2019年に京都アニメーションで発生した悲惨な放火殺人事件の裁判が、25日に京都地裁で行われました。この事件で、青葉真司被告(45)に対する裁判員裁判の判決が下され、増田啓祐裁判長は求刑通りの死刑を宣告しました。判決では、被告に完全な刑事責任能力があったと判断されています。
弁護側は無罪を主張しており、この事件の判決は精神障害による妄想の影響が焦点となっていました。検察側は、被告の妄想は「犯行に及ばなければ自分に危害が及ぶといった差し迫ったものではない」と指摘し、その攻撃的な性格が事件の原因であると主張しました。また、「類例を見ない凄惨(せいさん)な事件」とも強調しています。
一方で弁護側は、被告が重度の精神障害を抱え、「10年以上にわたって妄想の世界の圧倒的な影響を受けていた」と指摘しています。また、事件当時は善悪の判断や行動制御能力が失われていたと述べ、心神喪失状態であるとして無罪を訴えました。さらに弁護側は絞首刑による死刑の残虐性を指摘し、これを選択すべきではないとも強調しています。
死刑判決が不服として、青葉真司被告側が26日に控訴
2019年7月18日、京都アニメーション第1スタジオで青葉真司被告が起こした放火事件は、社員ら36人の命を奪い、32人を負傷させるという悲惨な結果を招きました。
この事件の加害者である青葉真司被告は重傷を負いながらも生存し、事件から1年5ヶ月後に起訴されています。
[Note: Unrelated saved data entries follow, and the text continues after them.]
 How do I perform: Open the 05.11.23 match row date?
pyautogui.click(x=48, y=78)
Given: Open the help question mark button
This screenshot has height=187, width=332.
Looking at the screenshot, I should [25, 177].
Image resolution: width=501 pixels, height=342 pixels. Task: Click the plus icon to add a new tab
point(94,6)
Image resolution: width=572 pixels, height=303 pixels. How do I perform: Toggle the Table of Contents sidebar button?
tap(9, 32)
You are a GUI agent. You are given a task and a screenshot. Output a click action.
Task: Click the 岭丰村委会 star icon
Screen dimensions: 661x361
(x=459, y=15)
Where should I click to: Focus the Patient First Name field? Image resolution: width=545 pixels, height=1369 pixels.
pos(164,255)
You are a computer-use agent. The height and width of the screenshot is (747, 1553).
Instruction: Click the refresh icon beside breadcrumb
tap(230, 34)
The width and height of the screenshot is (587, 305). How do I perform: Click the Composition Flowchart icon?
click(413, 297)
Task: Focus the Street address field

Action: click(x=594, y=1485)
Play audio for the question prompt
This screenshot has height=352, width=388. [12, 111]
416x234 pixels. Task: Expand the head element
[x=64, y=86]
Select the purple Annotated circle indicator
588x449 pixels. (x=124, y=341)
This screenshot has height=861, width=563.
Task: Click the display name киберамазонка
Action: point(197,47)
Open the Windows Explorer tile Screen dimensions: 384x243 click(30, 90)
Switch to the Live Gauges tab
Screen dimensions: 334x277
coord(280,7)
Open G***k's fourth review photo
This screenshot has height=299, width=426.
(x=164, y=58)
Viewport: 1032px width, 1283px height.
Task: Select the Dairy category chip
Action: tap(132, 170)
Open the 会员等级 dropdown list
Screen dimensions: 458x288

2023年9月の初公判で被告は起訴内容を認め、「当時はこうするしかなかった。現在ではやり過ぎたと思っている」と自己の行動を振り返りました。
心神喪失でも心神耗弱の状態でもなかったとして、36人の死者を出した非業の事件に対して、京都地裁は死刑判決を下しました。犠牲者の遺族は法廷で被告に対して厳しい処罰を求め、「死をもって償ってほしい」と強く訴えていました。判決では被告の殺意の強さと行動の残虐性が強調され、極刑が必要とされたのです。
しかし、被告側はこの死刑判決に不服を申し立て、26日に控訴しています。ネット上では、「今後仮に最高裁まで争ったとしても死刑から変わる可能性は低いと思う」「罪が大きすぎる」「被害者の苦しみを自分自身に感じた時、本当の判決かと思います」などの反応が見られました。